> **ASSIGNMENT**:
Please read the records below and return each line holding the string "June".

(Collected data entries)
★ ★ ★ ★ ★ ★ ★
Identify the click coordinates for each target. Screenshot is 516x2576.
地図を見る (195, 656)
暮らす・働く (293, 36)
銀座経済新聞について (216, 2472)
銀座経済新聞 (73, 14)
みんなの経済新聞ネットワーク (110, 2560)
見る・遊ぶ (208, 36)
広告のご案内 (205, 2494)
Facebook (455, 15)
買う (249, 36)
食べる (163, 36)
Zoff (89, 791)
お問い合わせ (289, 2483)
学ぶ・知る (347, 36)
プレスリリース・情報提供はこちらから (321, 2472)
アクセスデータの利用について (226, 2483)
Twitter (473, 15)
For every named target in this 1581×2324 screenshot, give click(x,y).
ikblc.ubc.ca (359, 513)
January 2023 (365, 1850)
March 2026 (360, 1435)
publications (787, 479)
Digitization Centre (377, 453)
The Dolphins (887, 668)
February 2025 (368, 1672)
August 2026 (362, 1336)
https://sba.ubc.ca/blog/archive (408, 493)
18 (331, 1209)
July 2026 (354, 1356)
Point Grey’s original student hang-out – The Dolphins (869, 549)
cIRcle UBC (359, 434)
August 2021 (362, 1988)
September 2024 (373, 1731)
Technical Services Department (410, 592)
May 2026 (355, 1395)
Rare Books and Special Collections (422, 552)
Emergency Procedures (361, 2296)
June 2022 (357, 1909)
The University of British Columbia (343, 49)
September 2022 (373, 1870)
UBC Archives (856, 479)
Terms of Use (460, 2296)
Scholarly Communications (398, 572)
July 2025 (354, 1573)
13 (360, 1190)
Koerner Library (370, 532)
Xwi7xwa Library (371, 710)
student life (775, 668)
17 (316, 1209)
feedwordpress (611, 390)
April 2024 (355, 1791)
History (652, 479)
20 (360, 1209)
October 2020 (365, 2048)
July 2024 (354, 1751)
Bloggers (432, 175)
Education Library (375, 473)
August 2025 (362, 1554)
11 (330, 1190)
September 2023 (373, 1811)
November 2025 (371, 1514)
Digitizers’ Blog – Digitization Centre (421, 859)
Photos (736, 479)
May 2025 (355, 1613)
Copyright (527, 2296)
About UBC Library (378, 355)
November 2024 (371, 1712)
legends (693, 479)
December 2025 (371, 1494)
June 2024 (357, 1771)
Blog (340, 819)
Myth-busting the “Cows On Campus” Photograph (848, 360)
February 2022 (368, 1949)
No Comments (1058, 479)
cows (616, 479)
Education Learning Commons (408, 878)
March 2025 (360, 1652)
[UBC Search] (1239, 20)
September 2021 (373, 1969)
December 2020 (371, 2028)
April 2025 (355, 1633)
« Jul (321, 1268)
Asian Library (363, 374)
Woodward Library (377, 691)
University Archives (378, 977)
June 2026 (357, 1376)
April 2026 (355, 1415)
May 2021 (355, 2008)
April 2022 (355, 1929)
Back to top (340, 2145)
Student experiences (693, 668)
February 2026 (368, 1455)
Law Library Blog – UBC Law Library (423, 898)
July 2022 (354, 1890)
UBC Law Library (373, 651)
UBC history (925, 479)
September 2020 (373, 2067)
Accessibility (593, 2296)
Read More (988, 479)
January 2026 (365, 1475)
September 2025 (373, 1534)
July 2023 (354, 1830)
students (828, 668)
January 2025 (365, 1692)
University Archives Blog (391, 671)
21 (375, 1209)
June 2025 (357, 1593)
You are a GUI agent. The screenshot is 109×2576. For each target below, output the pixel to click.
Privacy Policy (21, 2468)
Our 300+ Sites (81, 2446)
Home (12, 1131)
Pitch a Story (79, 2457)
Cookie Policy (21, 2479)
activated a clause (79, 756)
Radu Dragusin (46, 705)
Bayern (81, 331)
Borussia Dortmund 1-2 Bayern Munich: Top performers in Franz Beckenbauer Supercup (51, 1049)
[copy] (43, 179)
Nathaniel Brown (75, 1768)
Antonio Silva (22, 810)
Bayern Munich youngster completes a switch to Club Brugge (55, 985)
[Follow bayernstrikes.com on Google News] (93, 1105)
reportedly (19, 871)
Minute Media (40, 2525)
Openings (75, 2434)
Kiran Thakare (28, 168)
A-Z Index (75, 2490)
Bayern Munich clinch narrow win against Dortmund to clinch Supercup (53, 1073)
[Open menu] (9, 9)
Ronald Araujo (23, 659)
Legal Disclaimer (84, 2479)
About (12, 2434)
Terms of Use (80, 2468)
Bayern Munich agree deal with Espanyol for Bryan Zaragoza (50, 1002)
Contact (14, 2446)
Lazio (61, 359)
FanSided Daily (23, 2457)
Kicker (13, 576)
★ ★ ★ ★ ★ ★ ★
> **RESPONSE TO THIS TASK**:
June 2022 (357, 1909)
June 2024 (357, 1771)
June 2026 (357, 1376)
June 2025 (357, 1593)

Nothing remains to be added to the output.